While Traveller was strong, fast, and brave enough for battle, he wasn’t perfect, and his reputation included faults of spookiness as well as jigging. At the Second Battle of Bull Run, while Lee was dismounted and holding Traveller by the reins, he spooked, pulling the General into a stump and breaking both his hands. Sometimes Traveller was too forward, putting the General in danger, and had to be held back by soldiers on the ground to prevent him from advancing further into battle. He was once ridden on a thirty mile march by Lee’s son Robert Jr., who complained that Traveller jigged and bounced the whole way, leaving Junior more tired than if he had walked the distance.
"Willliamsport Crossing" by John Paul Strain
Depicting the crossing of the Potomac River by Lee and his army on June 25, 1863
With our modern eye, we see that jigging and spooking are problems that could have been fixed. But this was wartime, and there were many miles to cover. Lee recounts the distances they traveled together, a mindboggling amount of territory:
“He has been my patient follower ever since — to Georgia, the Carolinas, and back to Virginia. He carried me through the Seven Days battle around Richmond, the Second Manassas, at Sharpsburg, Fredericksburg, the last day at Chancellorsville, to Pennsylvania, at Gettysburg, and back to the Rappahannock.
From the commencement of the campaign in 1864 at Orange, till its close around Petersburg, the saddle was scarcely off his back, as he passed through the fire of the Wilderness, Spotsylvania, Cold Harbor, and across the James River.
He was almost in daily requisition in the winter of 1864-65 on the long line of defenses from Chickahominy, north of Richmond, to Hatcher’s Run, south of the Appomattox. In the campaign of 1865, he bore me from Petersburg to the final days at Appomattox Court House. You must know the comfort he is to me in my present retirement…"
" . . . to Georgia, the Carolinas, and back to Virginia."

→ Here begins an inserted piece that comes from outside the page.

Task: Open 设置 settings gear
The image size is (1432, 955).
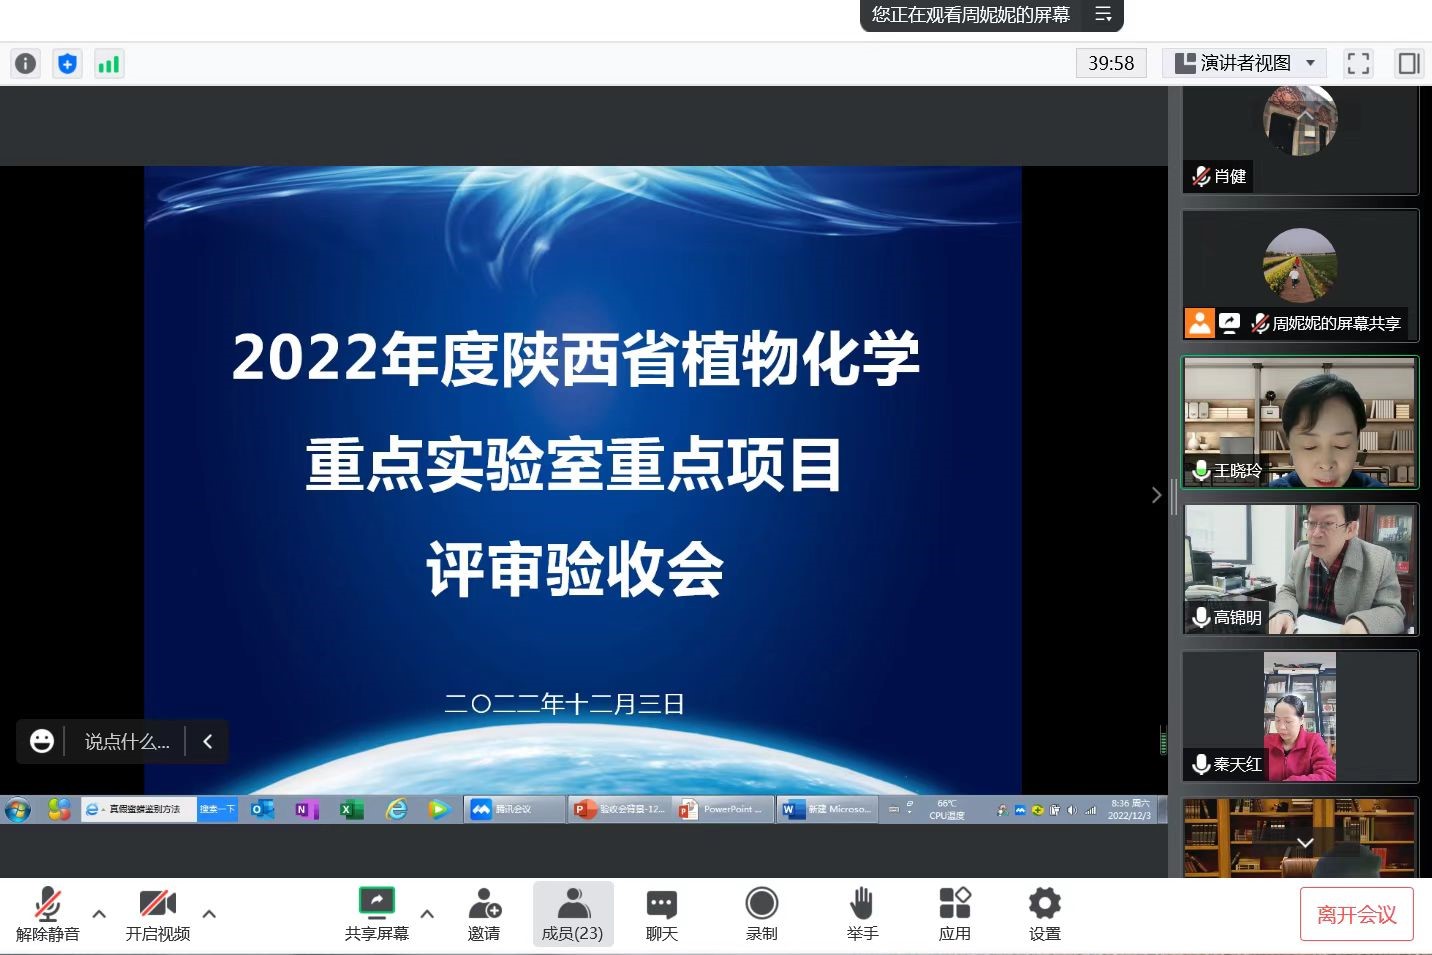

After the war, Robert E. Lee was elected President of Washington College in Lexington Virginia, accompanied by Traveller, who was to spend his retirement years with the man he had carried through so much danger, hardship, and heartbreak. He lost many hairs from his tail to admirers (veterans and college students) who wanted a souvenir of the famous horse and his general. Lee wrote to his daughter Mildred that "The boys are plucking out his tail, and he is presenting the appearance of a plucked chicken."
When the General died in 1870, Traveller, draped in black crepe, was led behind the caisson bearing the casket. Just a year later, he himself reached the end of his life; having stepped on a nail and getting tetanus, he had to be put down. His remains are now buried near the Lee family crypt on the campus of Washington and Lee University.